Introduction
Food allergies have become a significant global health concern. For some countries a prevalence as high as 10% has been reported, with mostly young children being affected . Peanut allergy, in particular, is one of the most common conditions and often manifests as severe, potentially life-threatening reactions . The burden of food allergies not only impacts affected individuals but has also broader implications for their families, healthcare system, and the food industry . To effectively manage this debilitating disease, easily implementable diagnostic tools that are accurate, safe, and reliable are urgently required .

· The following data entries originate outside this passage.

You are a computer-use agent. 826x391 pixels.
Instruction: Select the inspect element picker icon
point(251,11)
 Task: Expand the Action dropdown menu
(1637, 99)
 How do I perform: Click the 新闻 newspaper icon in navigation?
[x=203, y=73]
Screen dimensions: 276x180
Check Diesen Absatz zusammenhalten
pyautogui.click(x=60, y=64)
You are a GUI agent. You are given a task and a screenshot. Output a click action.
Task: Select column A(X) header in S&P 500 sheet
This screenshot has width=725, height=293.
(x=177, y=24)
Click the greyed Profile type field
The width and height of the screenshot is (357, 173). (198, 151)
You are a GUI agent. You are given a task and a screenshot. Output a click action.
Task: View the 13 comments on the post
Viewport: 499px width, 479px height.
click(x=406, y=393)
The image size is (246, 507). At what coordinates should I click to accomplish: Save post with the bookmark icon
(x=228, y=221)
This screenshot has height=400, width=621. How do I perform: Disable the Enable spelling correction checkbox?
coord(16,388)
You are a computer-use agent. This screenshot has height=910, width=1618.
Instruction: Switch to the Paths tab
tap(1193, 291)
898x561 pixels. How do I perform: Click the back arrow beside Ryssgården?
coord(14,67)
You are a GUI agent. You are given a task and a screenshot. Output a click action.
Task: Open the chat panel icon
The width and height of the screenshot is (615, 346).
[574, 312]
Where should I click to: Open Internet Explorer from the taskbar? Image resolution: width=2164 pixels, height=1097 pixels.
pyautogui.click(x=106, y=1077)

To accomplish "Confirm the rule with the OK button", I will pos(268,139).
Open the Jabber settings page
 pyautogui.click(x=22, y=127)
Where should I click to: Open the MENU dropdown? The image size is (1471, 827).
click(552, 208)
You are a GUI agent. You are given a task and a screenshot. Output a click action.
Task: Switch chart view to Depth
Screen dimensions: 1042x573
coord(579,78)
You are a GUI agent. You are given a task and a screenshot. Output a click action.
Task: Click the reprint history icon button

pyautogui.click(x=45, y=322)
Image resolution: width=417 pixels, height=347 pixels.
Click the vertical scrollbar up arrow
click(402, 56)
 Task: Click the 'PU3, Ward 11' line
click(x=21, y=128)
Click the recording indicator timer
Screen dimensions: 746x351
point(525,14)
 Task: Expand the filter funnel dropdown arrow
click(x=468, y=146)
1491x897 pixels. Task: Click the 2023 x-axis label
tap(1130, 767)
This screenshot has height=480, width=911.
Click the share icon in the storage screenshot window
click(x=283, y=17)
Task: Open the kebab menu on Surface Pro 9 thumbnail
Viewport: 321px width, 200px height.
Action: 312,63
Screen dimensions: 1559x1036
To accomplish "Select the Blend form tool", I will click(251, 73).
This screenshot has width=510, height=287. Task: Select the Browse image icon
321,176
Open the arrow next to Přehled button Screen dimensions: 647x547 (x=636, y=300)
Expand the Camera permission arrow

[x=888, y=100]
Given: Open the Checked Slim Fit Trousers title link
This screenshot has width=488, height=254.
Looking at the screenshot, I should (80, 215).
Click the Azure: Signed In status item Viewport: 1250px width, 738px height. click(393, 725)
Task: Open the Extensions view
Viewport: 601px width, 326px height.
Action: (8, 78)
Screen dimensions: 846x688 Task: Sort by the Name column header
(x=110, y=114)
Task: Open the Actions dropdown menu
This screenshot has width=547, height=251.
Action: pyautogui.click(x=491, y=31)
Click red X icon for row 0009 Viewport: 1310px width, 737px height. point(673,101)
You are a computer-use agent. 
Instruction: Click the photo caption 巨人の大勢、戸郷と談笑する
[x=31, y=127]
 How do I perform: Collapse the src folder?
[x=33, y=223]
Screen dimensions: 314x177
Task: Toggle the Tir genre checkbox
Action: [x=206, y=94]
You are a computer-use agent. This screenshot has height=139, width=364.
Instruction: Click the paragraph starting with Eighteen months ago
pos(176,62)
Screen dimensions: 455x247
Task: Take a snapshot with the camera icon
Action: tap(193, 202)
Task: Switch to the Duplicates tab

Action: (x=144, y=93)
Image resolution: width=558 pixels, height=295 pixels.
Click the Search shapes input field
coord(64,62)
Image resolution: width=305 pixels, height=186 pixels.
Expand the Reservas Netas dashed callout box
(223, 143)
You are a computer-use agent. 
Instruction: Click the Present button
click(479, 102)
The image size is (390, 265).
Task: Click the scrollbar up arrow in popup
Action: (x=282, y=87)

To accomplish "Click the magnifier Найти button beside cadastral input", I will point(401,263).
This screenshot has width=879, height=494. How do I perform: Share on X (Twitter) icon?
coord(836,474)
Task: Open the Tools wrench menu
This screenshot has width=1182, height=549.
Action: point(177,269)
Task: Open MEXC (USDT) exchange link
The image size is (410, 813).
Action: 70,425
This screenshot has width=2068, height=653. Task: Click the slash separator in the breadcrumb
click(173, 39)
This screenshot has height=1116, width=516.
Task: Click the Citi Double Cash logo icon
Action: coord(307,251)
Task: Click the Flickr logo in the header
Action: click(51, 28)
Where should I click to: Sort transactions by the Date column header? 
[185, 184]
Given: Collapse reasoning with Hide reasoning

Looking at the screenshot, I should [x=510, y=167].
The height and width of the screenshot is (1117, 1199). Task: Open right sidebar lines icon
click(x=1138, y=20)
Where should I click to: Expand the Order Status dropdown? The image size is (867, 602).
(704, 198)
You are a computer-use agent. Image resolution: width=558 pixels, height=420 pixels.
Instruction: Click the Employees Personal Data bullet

While the thorough assessment of a patient’s clinical history builds the fundamental basis of a food allergy diagnosis, the oral food challenge (OFC) test in which the patient ingests the culprit allergen under professional supervision is still considered the diagnostic gold standard to achieve optimal diagnostic accuracy. However, access to OFCs is limited, as they require significant resources, and the procedure may be associated with major discomfort, anxiety, and the risk to develop a systemic allergic reaction. Therefore, the guidelines of food allergy testing suggest a stepwise diagnostic workup in which a less elaboratein vivo diagnostic tool, the skin prick test (SPT), in conjunction with the serological quantification of allergen-specific IgE (sIgE) should initially be performed . SPT and sIgE have both been reported to feature high sensitivity but rather low specificity . While these tests can be helpful to confirm a suspicion of IgE-mediated food reactions, they are often not sufficient to diagnose a food allergy on their own and diagnosis solely based on these tests would lead to overdiagnosis . Especially sIgE measurement as a non-functional assay quantifies the level of sIgE antibodies in the patient’s blood without providing further information on the potential of these antibodies to trigger an allergic reaction. Previous work has indicated that affinity and epitope specificity of sIgE antibodies might be more important for cellular functionality than their absolute serum concentration . While sIgE quantification lacks such qualitative information it also omits the detection of potentially protective serum factors including allergen-specific IgG. If not carefully interpreted serological assays can thus lead to a false positive diagnosis, causing unnecessary food avoidance strategies for patients.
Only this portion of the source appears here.